Description of the task ▸ Search the listing below for the word "dimensions", and copy every line in which it turns up.

Data records ▸

§

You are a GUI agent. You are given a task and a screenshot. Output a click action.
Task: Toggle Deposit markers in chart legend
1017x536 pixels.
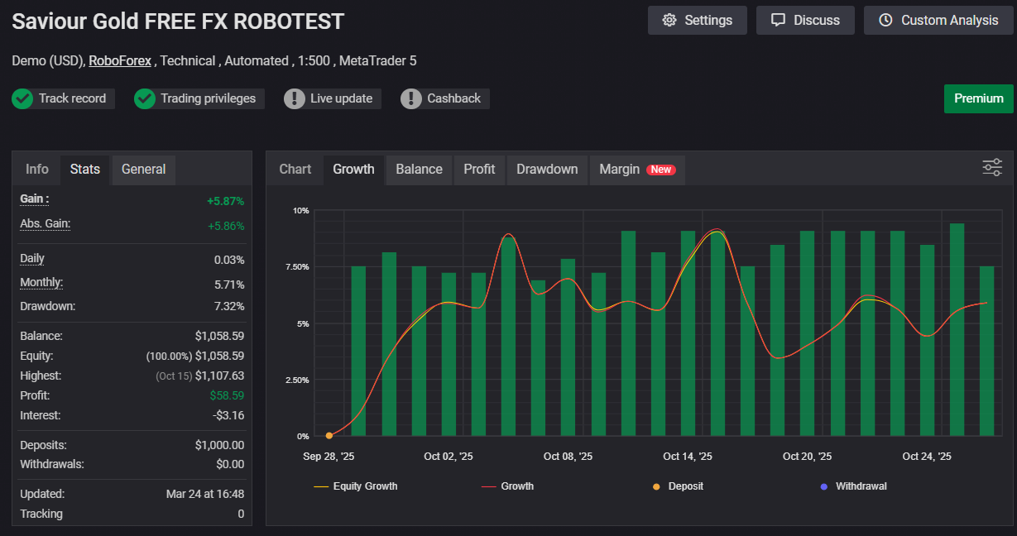[x=678, y=486]
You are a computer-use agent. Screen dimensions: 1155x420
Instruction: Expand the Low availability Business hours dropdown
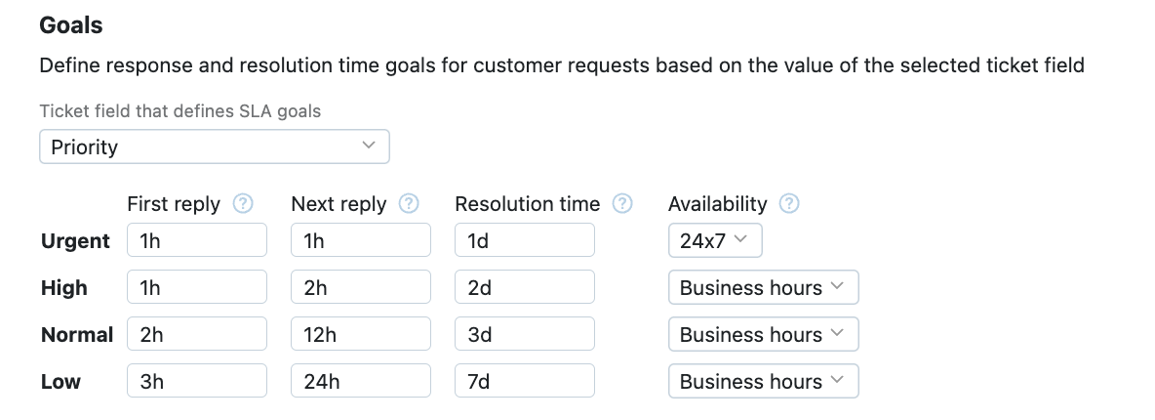[763, 382]
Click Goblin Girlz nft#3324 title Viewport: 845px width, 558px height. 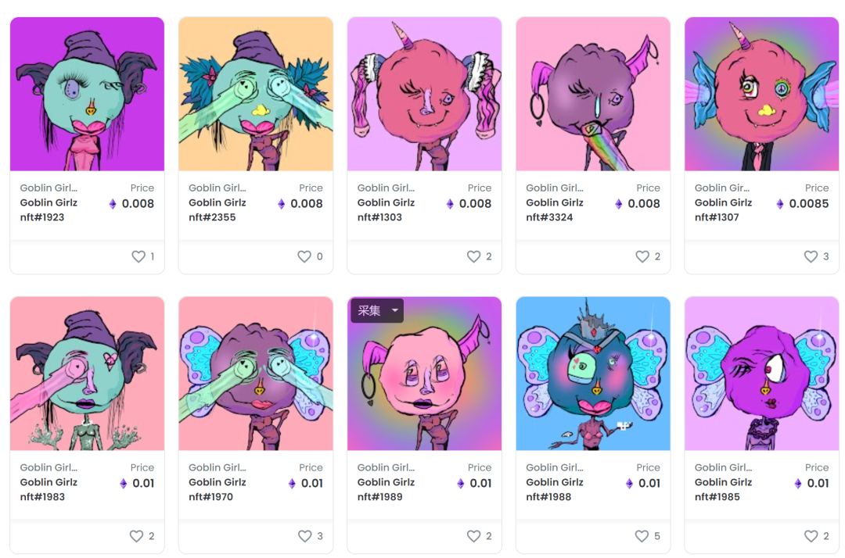point(555,210)
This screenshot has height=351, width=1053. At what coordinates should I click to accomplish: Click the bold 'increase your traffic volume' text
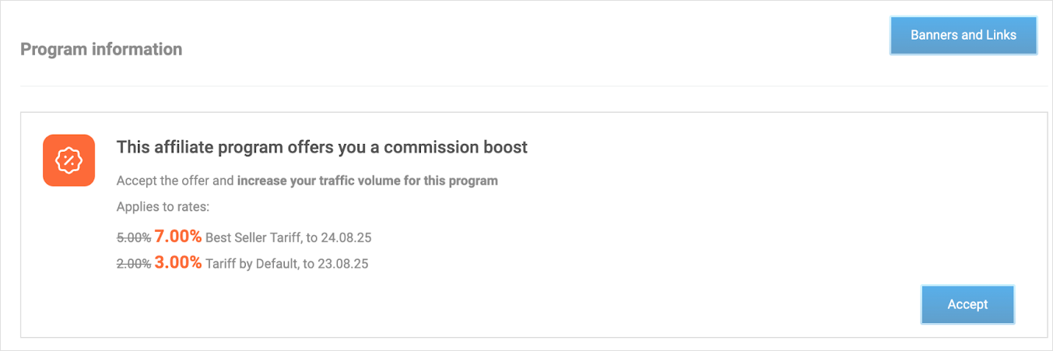367,181
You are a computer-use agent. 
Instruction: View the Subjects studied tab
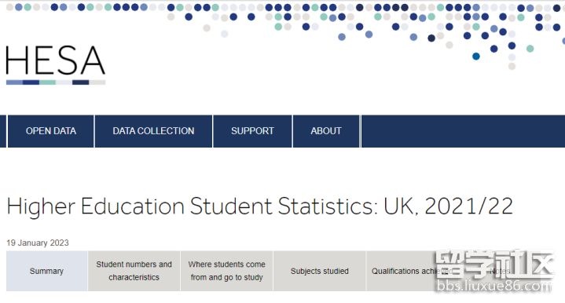tap(320, 271)
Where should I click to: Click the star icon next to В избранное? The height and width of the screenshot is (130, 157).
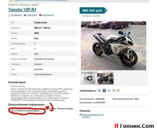[x=9, y=15]
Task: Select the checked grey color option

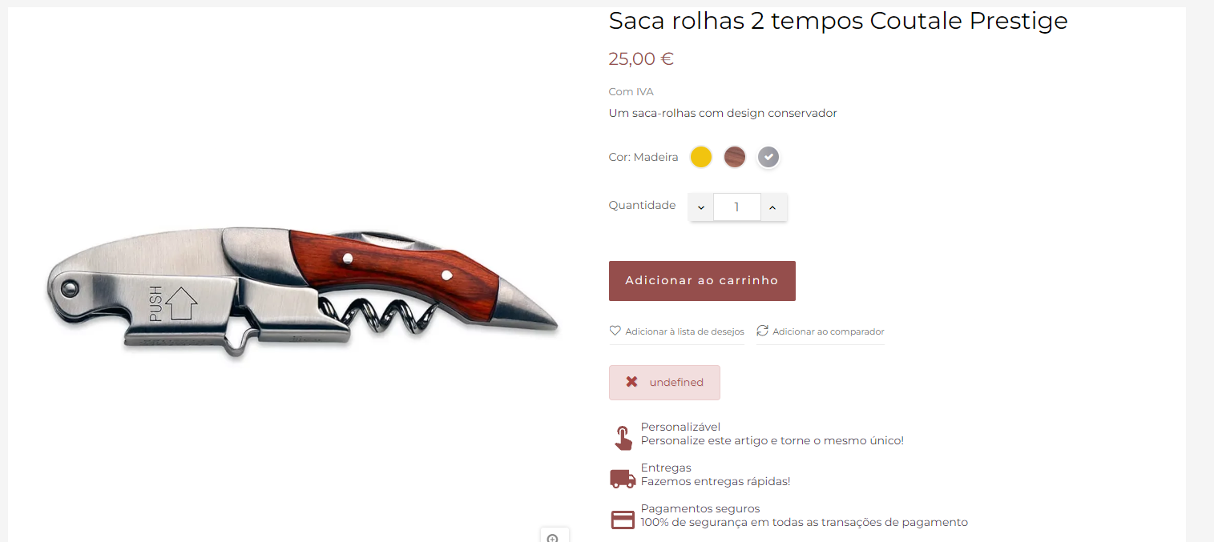Action: 769,157
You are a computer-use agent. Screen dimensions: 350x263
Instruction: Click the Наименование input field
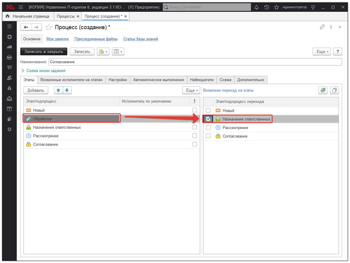pyautogui.click(x=195, y=62)
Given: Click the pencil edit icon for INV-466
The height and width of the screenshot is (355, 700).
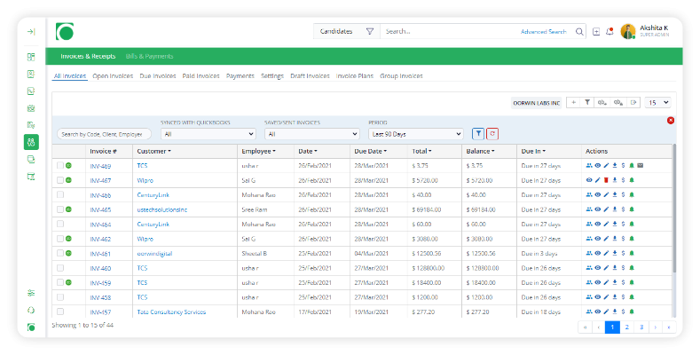Looking at the screenshot, I should click(606, 194).
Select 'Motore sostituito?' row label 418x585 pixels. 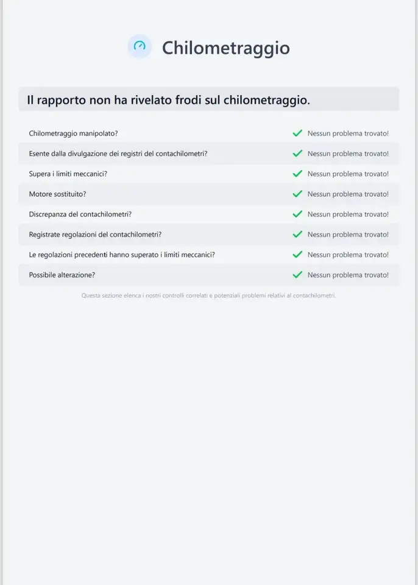coord(57,194)
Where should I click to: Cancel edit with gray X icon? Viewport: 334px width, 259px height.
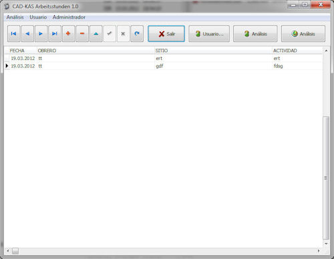123,33
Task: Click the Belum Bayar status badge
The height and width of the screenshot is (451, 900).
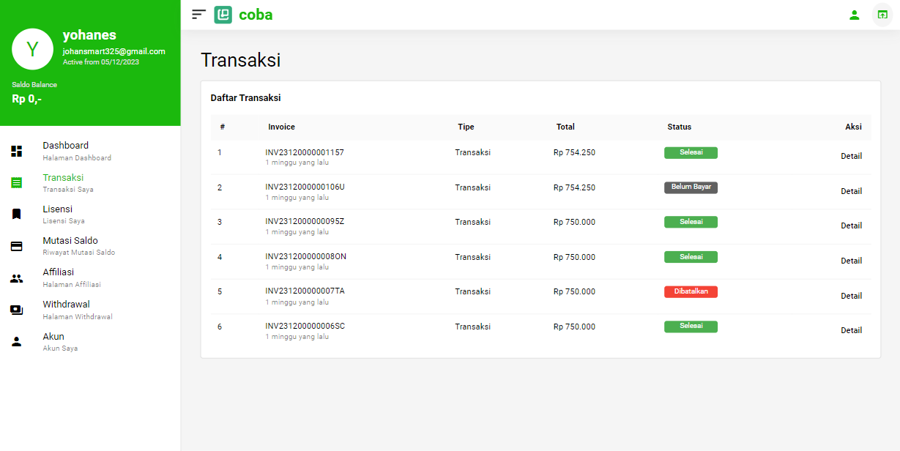Action: 691,187
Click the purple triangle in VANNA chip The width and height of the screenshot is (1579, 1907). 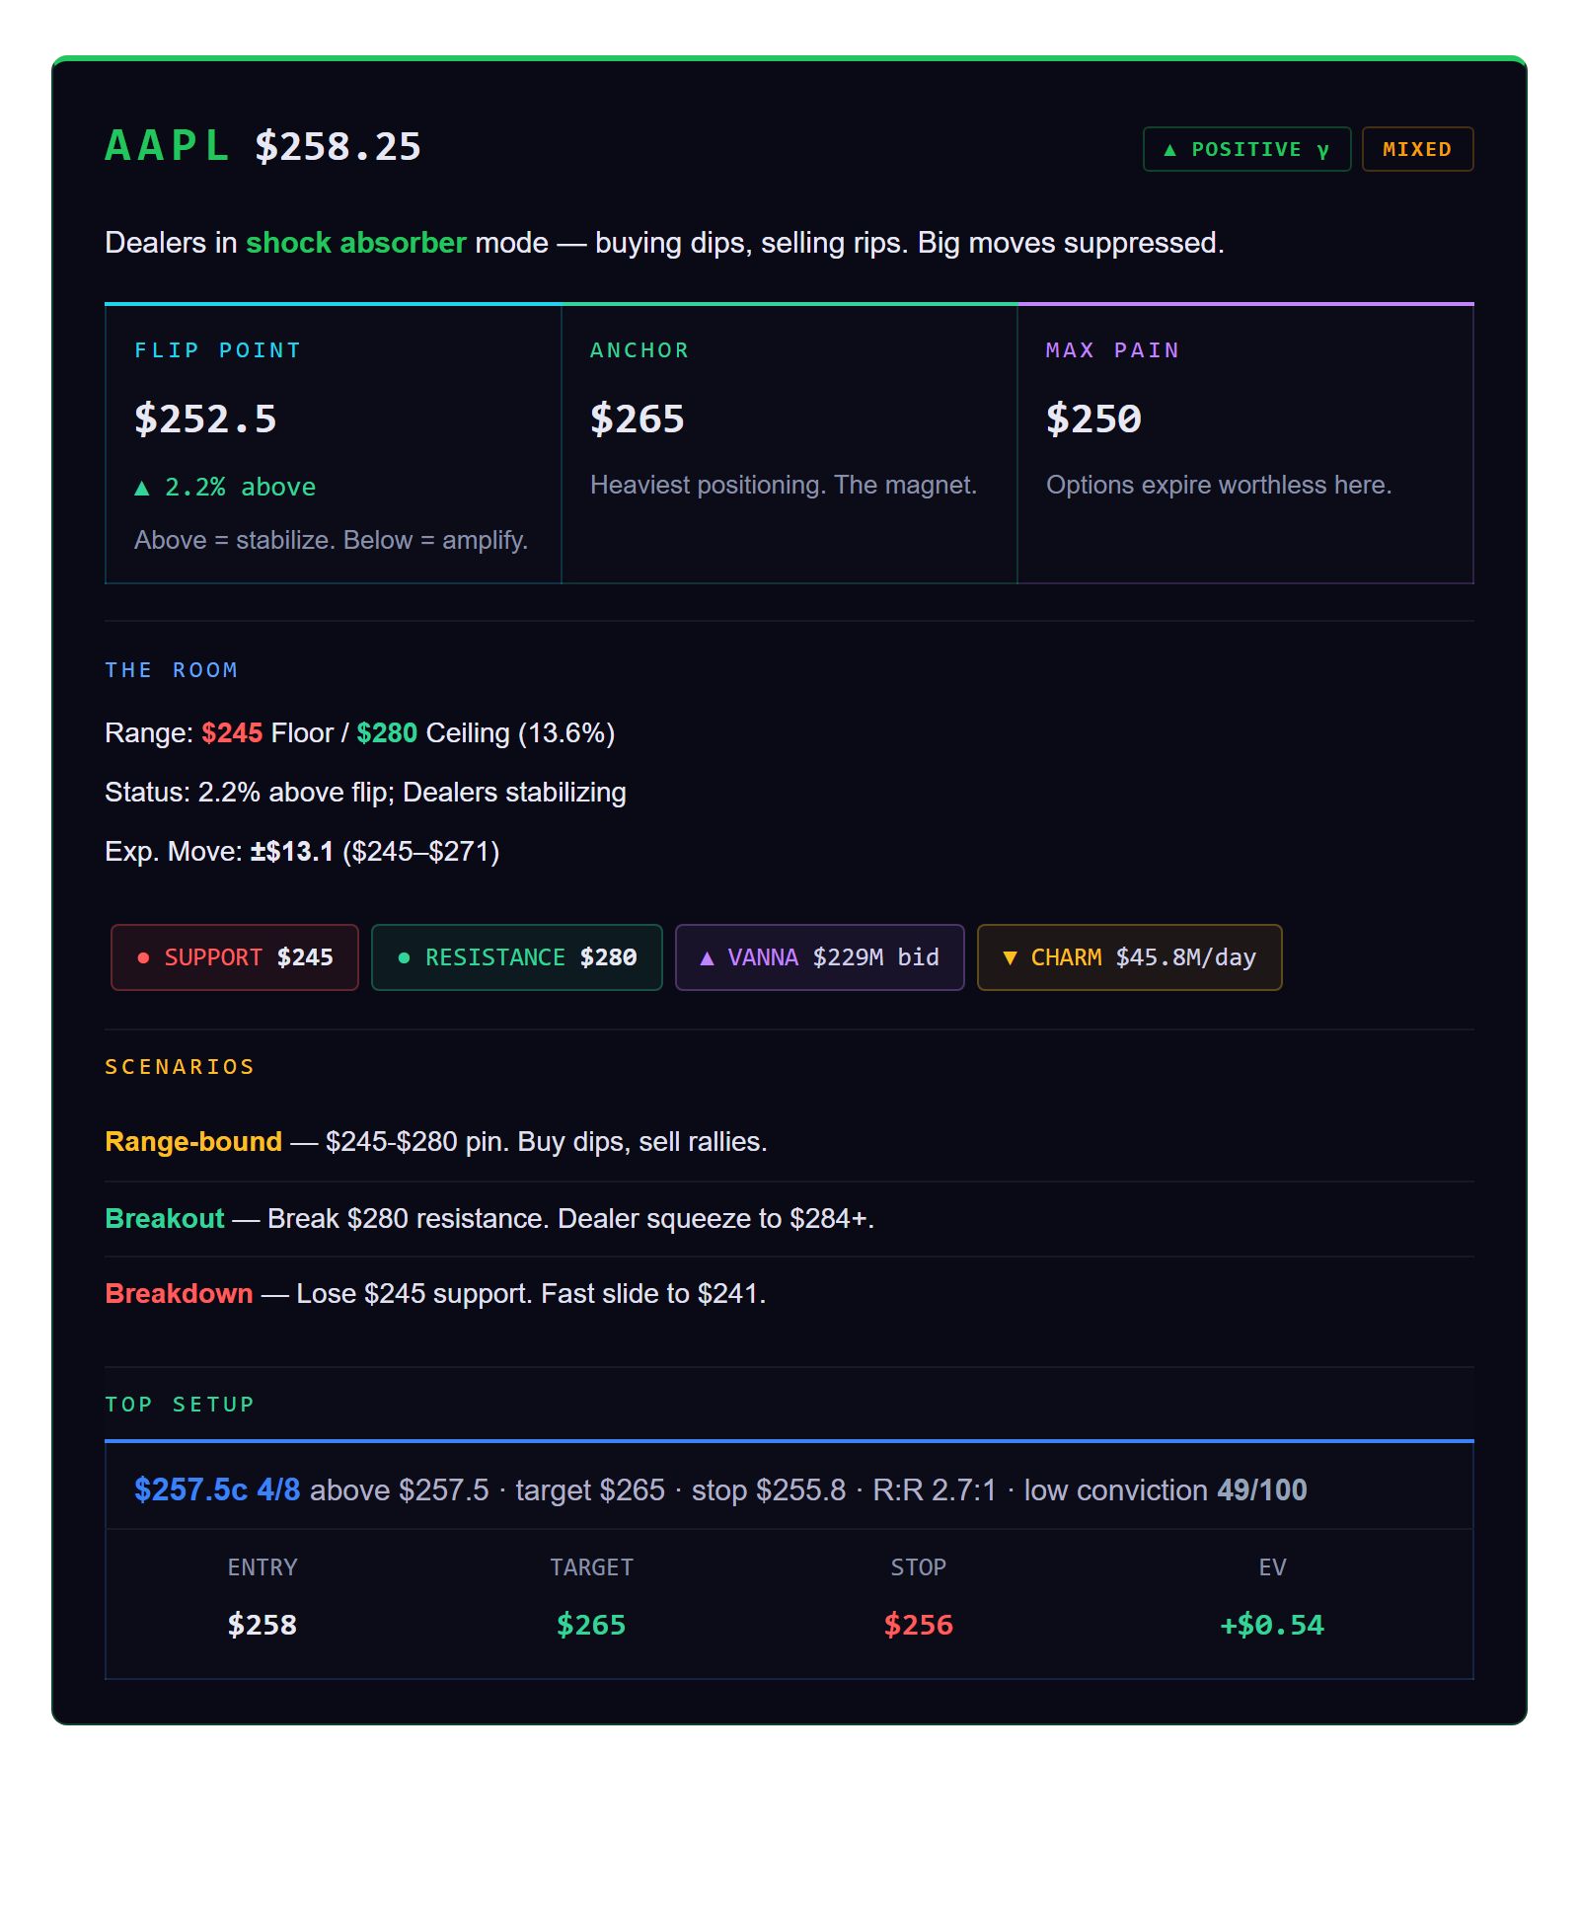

§

Final answer ▸
You are a computer-use agent. Screen dimensions: 1155x420
You are a computer-use agent. Screen dimensions: 350x263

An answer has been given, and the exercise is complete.